La Presse Anarchiste

La revue tiendra, c’est absolument sûr

Je ne suis pas homme à créer une revue qui n’au­rait pas longue vie — j’ai passé l’âge des impro­vi­sa­tions hâtives — et celui qui s’abonne peut être assuré de recevoir Défense de l’Homme aus­si longtemps qu’il demeur­era un fidèle lecteur,

Cette fidél­ité com­man­dant notre exac­ti­tude, qu’il soit tran­quille il nous lira douze fois par an aux dates fixées.

Nous avons recueil­li ce mois-ci, du 21 octo­bre au 21 novem­bre, plus de 500 abon­nements 325 à un an, 181 à six mois.

Nous ne comp­tions pas en recevoir davan­tage. Pas moins non plus.

Et vous nous ren­driez grand ser­vice, cama­rades, vous nous encour­ageriez au plus haut point en nous accor­dant tou­jours votre con­cours et en nous faisant par­venir d’i­ci le 21 décem­bre un nom­bre au aus­si élevé d’abon­nements que celui indiqué ci-dessus.

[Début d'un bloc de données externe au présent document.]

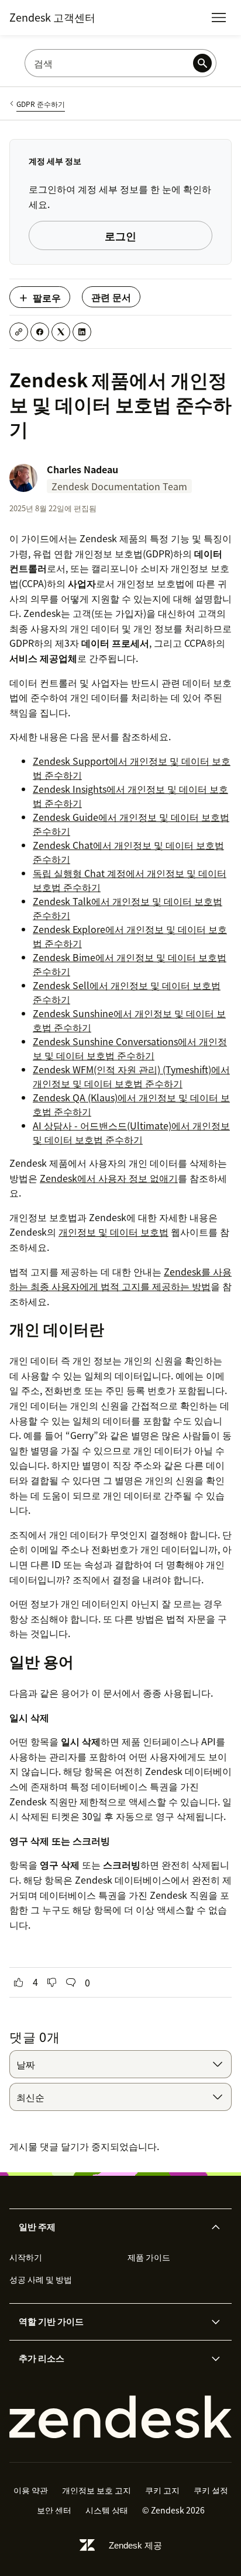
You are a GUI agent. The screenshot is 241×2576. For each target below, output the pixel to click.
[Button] (18, 1982)
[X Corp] (60, 332)
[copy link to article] (18, 332)
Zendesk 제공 (135, 2545)
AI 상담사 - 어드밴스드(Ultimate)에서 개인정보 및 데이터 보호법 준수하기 (131, 1132)
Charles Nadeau (82, 469)
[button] (110, 2227)
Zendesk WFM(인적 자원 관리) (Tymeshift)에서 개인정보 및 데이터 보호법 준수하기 (131, 1076)
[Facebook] (39, 332)
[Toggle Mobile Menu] (219, 17)
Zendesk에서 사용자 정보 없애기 (109, 1178)
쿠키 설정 (211, 2490)
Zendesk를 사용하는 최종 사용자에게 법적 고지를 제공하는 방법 (120, 1279)
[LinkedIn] (82, 332)
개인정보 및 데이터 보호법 (113, 1232)
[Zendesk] (120, 2417)
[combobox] (120, 2064)
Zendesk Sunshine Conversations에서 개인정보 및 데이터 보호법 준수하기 (130, 1048)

Vous le deman­der, c’est l’obtenir. J’en suis si sûr que je rem­bourse tout de suite les prêts qui me furent accordés pour aider au démar­rage de Défense de l’Homme.

Décem­bre est le mois de la générosité, le mois des étrennes, le mois où l’on regardé le moins à la dépense. En décem­bre, beau­coup de nos éventuels abon­nés percevront une indem­nité sup­plé­men­taire. Vous pou­vez donc, sans les impor­tuner trop, leur présen­ter ce vœu : votre désir de les voir devenir des lecteurs de Défense de l’Homme — des lecteurs d’abord, des abon­nés ensuite.

Des lecteurs, ce sera facile puisque nous vous enver­rons cette fois encore deux exem­plaires de notre périodique.

Nous pen­sons que cet exem­plaire gra­tu­it ne peut être mieux placé qu’en­tre vos mains, vous qui con­nais­sez déjà la revue et savez com­bi­en elle comble un vide.

Je me fais pres­sant, mes amis, afin que pas un d’en­tre vous ne gâche ce papi­er qui nous coûte si cher, finan­cière­ment par­lant, et me vaut tant de peine pour vous le don­ner en cet état. Songez à la besogne écras­ante qui m’é­choit, aux soucis con­stants qui m’as­sail­lent pour avoir repris un rôle act­if de mil­i­tant et facilitez-m’en, adoucis­sez-m’en la tâche en m’aidant beau­coup et plus encore.

À vous, les douze cents abon­nés, le devoir de dou­bler très vite ce nombre.